I am proud to be a woman.
But I’m not going to lie: it took me a long time to appreciate my womanhood.
The single most influential event in my identity journey was . . . well, I’ll share it later. I am getting ahead of myself.
First, though, I wanted to talk a little bit about my journey as a woman who never fit the traditional mold.
I have always identified more with boys than with girls.
I grew up with two older brothers and was definitely a tomboy. As a girl, I was always following them around and trying to do what they did, from climbing trees to catching grasshoppers. I loved baseball and knives and action movies.
As I grew older, I found I had a deepening desire to impress boys. But I didn’t want to impress them by being beautiful or girly. No, I wanted to impress them by being like them–by being just as good as them at every activity. I wanted to hang out with them and be included. The trouble was, I was often barred from doing so because I was a girl.
I became increasingly bitter and discontent within my own skin, wondering at times why I had been born a girl.
As a Christian, I dug into the Bible to find some of the answers.
And I found some surprising things. That men were not superior to women, but that both were created in God’s image and have unique roles. Men and women both display different aspects of God’s character. I found that both had meaningful work to do. That women were valued, and important. So I began to look around me at women I loved and respected and began to see the beauty in womanhood.
I began to see the lovely, deep tenderness and nurturing that women display, along with hard work, fierce devotion, strength, and loyalty. I found courage. And I found strength.
It took me a long time to learn to love myself. It took me a long time to carve out an identity that I was satisfied with.
To learn that my tenderness allowed me to nurture and care for people–which brought me deep fulfillment. I could love flowers, and also be interested in knives. And I could enjoy a good chick flick and love to play Halo. I could have heels and wear a baseball shirt. In short, these are all aspects of me. And just because many of them aren’t typical for a woman, they are still a part of me–and that is okay. They round out my circles of interest. They are good. I don’t have to feel insecure. I can embrace the person in my skin–the girly side–and the not so girly side alike.
I used to feel that my girly interests made me weaker, and I tried to hide them. In doing that, I was doing wrong by my fellow women and hiding a key part of who I was. It threw me into an identity crisis it took me years to resolve. On the other side of that struggle, I have come to realize that womanhood (in all its forms) is not something to hide–but rather, to embrace.

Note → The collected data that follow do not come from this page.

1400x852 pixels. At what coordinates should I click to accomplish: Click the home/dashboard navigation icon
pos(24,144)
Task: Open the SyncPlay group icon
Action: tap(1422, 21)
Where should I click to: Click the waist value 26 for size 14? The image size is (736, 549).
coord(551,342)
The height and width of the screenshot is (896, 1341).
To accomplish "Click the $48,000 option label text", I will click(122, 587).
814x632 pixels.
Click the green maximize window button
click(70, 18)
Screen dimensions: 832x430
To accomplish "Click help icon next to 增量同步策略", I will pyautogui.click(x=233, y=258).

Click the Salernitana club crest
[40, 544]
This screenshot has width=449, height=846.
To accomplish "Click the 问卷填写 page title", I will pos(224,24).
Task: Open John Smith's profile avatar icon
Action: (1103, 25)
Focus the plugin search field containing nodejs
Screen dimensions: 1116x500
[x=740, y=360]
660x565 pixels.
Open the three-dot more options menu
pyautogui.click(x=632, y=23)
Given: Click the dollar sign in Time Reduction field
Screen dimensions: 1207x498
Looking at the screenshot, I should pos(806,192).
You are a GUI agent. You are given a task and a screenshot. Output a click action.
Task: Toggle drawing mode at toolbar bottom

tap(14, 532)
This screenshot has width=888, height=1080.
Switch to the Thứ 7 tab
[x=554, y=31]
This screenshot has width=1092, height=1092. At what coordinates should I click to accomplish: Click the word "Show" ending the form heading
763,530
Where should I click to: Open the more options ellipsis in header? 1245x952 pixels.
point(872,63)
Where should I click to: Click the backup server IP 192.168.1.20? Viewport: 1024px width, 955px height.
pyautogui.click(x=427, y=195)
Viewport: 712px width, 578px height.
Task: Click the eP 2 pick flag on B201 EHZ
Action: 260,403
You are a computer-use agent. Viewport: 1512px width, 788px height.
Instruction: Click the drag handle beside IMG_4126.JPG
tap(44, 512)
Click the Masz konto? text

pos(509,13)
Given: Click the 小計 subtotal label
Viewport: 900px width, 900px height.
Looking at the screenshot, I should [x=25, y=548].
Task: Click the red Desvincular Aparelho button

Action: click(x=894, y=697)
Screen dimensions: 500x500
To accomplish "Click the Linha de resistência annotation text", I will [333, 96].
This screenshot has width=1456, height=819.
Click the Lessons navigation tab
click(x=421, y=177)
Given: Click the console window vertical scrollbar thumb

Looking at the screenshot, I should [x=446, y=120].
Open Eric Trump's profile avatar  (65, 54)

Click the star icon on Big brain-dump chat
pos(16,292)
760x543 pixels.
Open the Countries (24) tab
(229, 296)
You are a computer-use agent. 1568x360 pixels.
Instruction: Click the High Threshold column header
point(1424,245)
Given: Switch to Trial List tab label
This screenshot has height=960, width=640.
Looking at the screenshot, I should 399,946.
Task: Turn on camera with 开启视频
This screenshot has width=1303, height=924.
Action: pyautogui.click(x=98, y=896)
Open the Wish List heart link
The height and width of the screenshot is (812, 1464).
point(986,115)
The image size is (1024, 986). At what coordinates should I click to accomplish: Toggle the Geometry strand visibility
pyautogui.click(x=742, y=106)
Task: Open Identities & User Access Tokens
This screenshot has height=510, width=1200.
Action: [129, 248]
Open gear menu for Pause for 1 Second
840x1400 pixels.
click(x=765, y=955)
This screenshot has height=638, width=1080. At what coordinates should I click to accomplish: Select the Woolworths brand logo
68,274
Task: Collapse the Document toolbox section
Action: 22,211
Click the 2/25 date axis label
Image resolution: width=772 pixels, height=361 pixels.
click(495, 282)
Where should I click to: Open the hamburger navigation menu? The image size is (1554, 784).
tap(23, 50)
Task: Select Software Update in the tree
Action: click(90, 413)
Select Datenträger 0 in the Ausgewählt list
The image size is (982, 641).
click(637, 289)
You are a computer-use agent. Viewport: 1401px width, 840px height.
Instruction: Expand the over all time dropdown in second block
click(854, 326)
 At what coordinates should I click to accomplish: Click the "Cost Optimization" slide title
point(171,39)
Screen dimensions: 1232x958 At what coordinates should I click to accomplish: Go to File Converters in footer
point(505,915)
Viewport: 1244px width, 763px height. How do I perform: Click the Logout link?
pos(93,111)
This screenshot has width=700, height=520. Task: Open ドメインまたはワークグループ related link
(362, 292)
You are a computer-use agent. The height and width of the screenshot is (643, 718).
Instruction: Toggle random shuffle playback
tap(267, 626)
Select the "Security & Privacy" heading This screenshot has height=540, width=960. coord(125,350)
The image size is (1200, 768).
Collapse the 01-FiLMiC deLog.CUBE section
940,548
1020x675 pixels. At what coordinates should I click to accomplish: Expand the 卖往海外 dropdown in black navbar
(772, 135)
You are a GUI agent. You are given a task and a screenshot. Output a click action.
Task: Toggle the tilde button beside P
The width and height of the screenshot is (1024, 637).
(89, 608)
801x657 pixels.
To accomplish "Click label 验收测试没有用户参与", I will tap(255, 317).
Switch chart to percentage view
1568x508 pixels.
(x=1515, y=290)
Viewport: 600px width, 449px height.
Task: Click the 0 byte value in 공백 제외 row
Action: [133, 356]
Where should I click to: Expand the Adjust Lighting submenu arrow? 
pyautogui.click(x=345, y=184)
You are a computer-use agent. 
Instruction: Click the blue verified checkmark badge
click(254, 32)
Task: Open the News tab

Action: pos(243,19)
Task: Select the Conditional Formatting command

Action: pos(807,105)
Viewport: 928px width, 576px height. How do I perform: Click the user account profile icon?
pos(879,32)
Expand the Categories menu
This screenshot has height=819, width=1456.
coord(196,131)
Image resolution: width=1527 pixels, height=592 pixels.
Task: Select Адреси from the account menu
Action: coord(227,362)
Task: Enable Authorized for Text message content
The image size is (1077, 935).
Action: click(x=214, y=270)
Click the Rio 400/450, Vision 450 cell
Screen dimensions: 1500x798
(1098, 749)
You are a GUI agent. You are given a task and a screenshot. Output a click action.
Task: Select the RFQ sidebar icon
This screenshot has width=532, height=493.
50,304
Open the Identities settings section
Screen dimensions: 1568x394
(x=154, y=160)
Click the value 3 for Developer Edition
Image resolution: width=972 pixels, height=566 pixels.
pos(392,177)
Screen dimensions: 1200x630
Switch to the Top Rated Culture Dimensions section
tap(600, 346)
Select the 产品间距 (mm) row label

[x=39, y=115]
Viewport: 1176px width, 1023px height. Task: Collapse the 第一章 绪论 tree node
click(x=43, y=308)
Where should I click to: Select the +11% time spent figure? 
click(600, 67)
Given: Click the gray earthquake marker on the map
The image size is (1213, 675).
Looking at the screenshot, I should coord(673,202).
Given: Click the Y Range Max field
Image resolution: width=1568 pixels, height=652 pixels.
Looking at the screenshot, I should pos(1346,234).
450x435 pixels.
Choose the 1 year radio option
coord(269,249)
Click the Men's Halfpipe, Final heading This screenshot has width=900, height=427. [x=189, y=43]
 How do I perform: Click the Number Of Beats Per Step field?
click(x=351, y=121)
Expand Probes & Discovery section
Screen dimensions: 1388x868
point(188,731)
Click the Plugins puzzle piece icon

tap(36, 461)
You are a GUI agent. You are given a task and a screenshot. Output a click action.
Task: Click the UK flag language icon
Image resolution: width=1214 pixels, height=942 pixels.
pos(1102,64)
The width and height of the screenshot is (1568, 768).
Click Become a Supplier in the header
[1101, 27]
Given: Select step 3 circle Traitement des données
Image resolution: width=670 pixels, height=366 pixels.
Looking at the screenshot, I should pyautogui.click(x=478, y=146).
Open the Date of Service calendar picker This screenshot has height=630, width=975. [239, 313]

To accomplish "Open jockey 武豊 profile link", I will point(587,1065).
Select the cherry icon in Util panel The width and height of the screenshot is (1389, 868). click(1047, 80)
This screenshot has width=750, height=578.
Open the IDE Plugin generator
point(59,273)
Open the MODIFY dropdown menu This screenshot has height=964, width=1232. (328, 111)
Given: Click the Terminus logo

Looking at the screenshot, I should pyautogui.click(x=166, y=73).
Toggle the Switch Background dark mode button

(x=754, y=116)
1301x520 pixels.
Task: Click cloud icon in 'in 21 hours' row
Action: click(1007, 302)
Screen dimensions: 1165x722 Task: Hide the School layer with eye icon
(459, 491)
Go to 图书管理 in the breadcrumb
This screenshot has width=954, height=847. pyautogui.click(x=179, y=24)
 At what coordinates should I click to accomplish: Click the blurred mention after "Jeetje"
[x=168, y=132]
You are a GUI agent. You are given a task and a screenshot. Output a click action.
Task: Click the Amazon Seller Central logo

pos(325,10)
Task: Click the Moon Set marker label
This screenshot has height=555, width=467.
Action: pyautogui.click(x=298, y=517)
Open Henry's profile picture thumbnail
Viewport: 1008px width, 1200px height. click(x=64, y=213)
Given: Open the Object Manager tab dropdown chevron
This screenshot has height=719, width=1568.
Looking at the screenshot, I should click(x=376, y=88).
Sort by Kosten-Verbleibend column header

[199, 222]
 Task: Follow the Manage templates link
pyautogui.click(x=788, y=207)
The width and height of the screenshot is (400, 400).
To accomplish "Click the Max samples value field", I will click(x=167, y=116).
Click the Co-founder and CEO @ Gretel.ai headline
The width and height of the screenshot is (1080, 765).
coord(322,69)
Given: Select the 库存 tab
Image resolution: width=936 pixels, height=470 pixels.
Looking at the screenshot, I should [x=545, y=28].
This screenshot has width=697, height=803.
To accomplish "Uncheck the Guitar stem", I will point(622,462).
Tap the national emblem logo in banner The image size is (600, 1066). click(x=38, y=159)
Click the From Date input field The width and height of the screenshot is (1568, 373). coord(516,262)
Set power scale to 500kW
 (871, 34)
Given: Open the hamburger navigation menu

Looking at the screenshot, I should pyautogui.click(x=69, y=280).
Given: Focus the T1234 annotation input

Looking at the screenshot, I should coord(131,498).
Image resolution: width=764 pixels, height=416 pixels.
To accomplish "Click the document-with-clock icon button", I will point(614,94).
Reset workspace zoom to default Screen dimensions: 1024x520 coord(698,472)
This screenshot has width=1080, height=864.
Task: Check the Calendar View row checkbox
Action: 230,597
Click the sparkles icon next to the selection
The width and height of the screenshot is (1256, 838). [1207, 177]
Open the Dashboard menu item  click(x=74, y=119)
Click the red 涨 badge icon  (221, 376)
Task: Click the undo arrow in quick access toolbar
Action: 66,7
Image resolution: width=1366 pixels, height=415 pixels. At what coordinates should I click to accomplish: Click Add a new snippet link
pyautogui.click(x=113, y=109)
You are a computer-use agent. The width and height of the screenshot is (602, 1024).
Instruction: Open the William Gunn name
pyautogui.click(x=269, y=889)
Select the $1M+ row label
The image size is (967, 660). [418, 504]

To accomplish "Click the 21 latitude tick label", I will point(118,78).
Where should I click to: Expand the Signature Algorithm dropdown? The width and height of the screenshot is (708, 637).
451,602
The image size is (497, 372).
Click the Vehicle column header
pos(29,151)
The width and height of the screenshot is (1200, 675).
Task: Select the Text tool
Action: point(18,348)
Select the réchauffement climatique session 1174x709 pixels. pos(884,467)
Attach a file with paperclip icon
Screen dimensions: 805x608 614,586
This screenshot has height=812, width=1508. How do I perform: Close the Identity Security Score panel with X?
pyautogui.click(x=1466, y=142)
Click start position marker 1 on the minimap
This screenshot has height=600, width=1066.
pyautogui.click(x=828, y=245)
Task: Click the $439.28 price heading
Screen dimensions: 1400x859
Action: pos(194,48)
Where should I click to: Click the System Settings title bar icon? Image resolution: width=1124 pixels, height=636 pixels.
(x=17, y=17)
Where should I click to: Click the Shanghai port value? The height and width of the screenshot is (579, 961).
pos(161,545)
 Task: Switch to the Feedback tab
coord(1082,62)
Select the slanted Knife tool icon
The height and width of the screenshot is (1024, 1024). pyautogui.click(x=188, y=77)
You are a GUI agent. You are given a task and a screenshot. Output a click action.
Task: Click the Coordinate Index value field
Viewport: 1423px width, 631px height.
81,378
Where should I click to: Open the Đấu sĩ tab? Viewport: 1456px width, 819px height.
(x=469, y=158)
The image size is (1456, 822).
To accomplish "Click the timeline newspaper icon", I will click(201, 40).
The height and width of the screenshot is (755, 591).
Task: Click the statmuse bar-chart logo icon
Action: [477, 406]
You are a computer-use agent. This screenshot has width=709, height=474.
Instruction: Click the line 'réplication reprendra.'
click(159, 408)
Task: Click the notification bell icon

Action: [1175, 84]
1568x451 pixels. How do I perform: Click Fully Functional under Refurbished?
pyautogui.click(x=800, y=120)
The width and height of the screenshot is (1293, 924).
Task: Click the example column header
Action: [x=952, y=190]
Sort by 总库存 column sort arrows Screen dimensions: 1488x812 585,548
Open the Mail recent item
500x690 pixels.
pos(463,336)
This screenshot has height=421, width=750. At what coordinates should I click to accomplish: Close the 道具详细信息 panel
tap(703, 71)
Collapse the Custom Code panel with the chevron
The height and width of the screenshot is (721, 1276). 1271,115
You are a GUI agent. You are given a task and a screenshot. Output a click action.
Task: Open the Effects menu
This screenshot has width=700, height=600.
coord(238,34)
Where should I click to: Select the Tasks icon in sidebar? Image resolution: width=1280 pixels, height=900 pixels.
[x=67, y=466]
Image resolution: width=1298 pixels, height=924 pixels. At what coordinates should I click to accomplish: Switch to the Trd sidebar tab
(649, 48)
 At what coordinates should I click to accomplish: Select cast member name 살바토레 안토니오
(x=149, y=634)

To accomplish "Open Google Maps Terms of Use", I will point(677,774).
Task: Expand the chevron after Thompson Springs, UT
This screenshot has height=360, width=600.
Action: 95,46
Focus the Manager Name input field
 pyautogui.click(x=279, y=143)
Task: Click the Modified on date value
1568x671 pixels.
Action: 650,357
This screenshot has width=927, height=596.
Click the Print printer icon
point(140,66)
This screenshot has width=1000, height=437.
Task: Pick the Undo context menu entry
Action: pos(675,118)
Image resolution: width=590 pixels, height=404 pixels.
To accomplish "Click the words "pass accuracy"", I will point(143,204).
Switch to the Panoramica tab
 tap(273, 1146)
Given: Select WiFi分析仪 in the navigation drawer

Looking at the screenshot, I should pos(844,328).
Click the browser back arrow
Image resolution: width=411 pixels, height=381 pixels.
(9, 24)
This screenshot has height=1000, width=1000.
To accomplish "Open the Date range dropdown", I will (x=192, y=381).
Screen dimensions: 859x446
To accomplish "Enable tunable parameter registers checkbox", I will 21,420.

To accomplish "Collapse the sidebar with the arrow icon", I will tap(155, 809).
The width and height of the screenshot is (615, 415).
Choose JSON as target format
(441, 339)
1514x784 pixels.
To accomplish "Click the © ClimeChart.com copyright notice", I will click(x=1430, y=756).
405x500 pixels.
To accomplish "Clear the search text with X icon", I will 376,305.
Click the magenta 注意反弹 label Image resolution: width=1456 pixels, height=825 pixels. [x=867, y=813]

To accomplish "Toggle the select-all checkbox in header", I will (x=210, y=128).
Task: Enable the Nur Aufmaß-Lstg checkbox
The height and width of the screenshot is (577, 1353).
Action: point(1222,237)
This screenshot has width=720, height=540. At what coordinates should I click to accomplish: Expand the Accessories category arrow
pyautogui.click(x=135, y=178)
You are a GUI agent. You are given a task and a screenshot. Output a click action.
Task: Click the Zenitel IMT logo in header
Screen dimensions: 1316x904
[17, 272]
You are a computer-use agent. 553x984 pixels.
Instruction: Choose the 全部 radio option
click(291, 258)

The single, most impactful event in my identity journey was giving birth. I remember a long-ago conversation I had with my brother, all but forgotten over the years, that came back to me recently. We were talking about whether men or women were stronger, and he expressed his view unhesitatingly and respectfully: women were stronger. I asked him why, and he had a simple answer: “childbirth.” I didn’t understand this then, not until I got to experience this for myself.
That experience, giving birth, is hard for me to encapsulate . . . hard for me to explain. It was the hardest, most painful physical experience of my life. By far. It was so much more painful than I ever could have imagined. And yet, I’m glad I went through it. I’m glad I was the one who carried our son–who gave birth to our son. My husband will never experience that.
I have the privilege of giving birth to new life. It is the most incredible, empowering, miraculous experience. And I got to have it. Because I’m a woman.
Women are amazing because they have the strength to do this. To give birth, and then–no, not forget about the pain–but it no longer really seems to matter. And they will do this over and over again. The level of self-sacrifice and abnegation in the act of giving birth is mind-blowing.
Not all women can give birth. I want to make that clear. I know reading this is painful for some. And some choose not to. In no way do I wish to disparage that decision. Giving birth helped open my eyes to some things, and it is a truly amazing, miraculous act.
But what makes womanhood so beautiful is that every woman has that strength in her–whether or not they have born a child.
We see it in the ways women fight for their families, in the fierce protection, their ingenuity, their tenacity, and their tenderness. That beautiful strength that reaches out and beautifies everything around them. And this is something to be celebrated – and embraced.